Trumbo, dir. Jay Roach
Reviewed by Aleksandar Vasilkov
I had a vague idea of who Dalton Trumbo was before I saw this film. As a penniless student in Copenhagen, I was expected to be working on my thesis on Aldous Huxley, but instead spent my days busking and my evenings bartending. Still, from time to time I managed to read a book by or on Huxley, and I learned about his brief spell as an outrageously overpaid screenwriter in Hollywood. Fascinated as I was, and still am, by Hollywood, I read more about its origins, structure, and internal mechanics. I discovered that screenwriters are unionized in a guild. I discovered that some of them were even members of the Communist Party USA.
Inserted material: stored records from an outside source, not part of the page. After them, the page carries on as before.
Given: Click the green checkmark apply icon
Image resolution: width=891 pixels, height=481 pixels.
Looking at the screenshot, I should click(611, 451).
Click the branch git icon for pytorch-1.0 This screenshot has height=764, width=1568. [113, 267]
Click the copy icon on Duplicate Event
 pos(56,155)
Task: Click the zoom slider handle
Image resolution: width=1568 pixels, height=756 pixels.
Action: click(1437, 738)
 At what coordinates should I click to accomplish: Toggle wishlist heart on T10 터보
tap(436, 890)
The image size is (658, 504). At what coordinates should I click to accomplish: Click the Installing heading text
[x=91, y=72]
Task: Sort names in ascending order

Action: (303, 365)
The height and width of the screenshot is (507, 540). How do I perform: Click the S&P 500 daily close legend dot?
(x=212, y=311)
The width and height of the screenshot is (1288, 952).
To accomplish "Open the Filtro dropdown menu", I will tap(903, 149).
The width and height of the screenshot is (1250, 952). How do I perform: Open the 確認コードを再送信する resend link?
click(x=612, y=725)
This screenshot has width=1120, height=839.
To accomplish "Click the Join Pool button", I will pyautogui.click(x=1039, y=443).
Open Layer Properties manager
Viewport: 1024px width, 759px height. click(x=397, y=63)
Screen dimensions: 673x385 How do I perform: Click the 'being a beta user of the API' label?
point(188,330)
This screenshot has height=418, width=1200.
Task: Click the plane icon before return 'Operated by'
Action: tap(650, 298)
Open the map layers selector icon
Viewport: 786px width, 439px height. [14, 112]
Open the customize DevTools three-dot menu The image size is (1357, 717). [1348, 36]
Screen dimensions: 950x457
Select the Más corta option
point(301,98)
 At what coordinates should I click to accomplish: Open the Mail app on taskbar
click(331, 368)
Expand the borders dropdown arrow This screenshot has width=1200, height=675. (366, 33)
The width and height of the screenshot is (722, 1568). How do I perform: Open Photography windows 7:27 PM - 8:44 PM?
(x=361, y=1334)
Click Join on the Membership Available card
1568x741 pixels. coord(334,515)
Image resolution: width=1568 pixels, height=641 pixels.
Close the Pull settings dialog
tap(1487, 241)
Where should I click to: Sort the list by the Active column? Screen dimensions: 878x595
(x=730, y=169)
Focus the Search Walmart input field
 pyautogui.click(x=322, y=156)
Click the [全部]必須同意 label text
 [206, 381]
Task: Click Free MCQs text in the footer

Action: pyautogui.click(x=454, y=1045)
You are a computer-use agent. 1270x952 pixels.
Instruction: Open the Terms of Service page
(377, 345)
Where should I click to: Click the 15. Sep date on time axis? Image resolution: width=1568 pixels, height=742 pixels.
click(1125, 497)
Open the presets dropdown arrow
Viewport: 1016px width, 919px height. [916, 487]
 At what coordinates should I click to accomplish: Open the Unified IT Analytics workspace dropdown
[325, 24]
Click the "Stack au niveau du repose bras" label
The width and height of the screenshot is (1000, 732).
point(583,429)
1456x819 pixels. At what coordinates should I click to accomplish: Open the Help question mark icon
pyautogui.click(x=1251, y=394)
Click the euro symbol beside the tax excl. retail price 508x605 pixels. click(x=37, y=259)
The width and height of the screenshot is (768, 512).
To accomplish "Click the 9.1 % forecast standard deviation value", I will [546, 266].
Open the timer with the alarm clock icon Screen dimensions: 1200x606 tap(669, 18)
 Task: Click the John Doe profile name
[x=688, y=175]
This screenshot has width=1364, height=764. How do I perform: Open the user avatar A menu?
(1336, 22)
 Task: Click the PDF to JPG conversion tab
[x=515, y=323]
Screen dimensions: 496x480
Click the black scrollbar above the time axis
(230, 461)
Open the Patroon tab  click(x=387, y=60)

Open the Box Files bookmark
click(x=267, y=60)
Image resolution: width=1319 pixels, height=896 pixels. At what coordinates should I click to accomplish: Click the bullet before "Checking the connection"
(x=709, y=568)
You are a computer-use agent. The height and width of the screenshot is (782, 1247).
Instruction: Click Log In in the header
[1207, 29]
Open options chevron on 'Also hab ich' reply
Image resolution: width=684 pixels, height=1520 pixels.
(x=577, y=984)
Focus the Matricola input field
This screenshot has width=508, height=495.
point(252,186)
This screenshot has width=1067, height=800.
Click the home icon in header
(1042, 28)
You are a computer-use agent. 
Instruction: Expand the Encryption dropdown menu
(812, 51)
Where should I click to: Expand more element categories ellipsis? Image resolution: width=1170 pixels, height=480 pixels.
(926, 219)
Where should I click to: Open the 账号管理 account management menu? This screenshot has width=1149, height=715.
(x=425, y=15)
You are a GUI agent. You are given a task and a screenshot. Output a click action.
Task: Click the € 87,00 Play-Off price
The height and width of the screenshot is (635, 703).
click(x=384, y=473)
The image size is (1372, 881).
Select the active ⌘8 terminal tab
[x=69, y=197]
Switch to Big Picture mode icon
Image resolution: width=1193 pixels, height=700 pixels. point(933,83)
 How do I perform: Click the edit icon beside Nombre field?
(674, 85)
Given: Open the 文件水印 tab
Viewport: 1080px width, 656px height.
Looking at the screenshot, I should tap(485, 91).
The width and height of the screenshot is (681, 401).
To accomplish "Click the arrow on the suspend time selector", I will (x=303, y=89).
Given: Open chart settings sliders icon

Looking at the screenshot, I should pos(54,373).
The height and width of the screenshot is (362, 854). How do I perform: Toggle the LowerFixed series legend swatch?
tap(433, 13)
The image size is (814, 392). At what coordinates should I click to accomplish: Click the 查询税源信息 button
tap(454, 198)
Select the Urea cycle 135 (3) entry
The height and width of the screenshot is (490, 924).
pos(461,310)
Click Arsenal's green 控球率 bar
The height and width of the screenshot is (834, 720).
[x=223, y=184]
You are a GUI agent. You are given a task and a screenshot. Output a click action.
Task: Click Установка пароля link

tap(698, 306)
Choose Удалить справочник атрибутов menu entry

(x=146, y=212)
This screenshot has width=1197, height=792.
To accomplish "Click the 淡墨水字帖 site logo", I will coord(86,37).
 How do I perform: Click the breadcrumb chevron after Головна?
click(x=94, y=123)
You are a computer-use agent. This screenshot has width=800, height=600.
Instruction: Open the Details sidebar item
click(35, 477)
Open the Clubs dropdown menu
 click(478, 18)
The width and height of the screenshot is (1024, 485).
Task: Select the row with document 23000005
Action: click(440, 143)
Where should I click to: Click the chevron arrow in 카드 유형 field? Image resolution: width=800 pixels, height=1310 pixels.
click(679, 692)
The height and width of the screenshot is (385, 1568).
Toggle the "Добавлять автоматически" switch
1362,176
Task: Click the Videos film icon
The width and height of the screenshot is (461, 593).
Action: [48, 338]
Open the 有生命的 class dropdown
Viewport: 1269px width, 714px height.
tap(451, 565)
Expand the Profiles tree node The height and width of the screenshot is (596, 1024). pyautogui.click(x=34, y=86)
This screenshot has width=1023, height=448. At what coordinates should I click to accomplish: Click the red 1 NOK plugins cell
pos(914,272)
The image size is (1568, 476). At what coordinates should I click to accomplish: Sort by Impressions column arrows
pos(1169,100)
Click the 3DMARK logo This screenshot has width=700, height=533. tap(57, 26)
Dalton Trumbo was one of the Hollywood Ten – writers and directors accused of Communist sympathies or downright membership of the Communist Party USA. These men were blacklisted, barred from work, subpoenaed, fined, jailed. Their careers were destroyed, and some even died in the midst of the ordeal. After many years of writing anonymously or under other authors’ names, Trumbo was finally recognized as the author of his own work.
We are at the outset of the Cold War and another Red Scare is brewing in America. Dalton Trumbo, a successful and wealthy Hollywood screenwriter, turns out to be a devoted Communist willing to offer a serious fight in defence of his beliefs (He may be delusional about Communism, but it is his right to be delusional). The Hollywood establishment quickly organizes to crush him. Snide remarks, flippant Dosvidanyas in front of his children. Anonymous threats from neighbours. Subpoenas from Congress, jail. Cranston is extremely convincing as a loving, if distant, father and husband who risks it all in the pursuit of what he believes is right (major Breaking Bad flashbacks). Dame Helen Mirren is marvelous as the main antagonist. John Goodman is as funny as ever in a small role.
This film is a reflection on the potent power of paranoia, the tendency to see enemies everywhere, to stir up scares, to bully and silence. It is a must-see for anyone serious about freedom of speech and freedom of expression.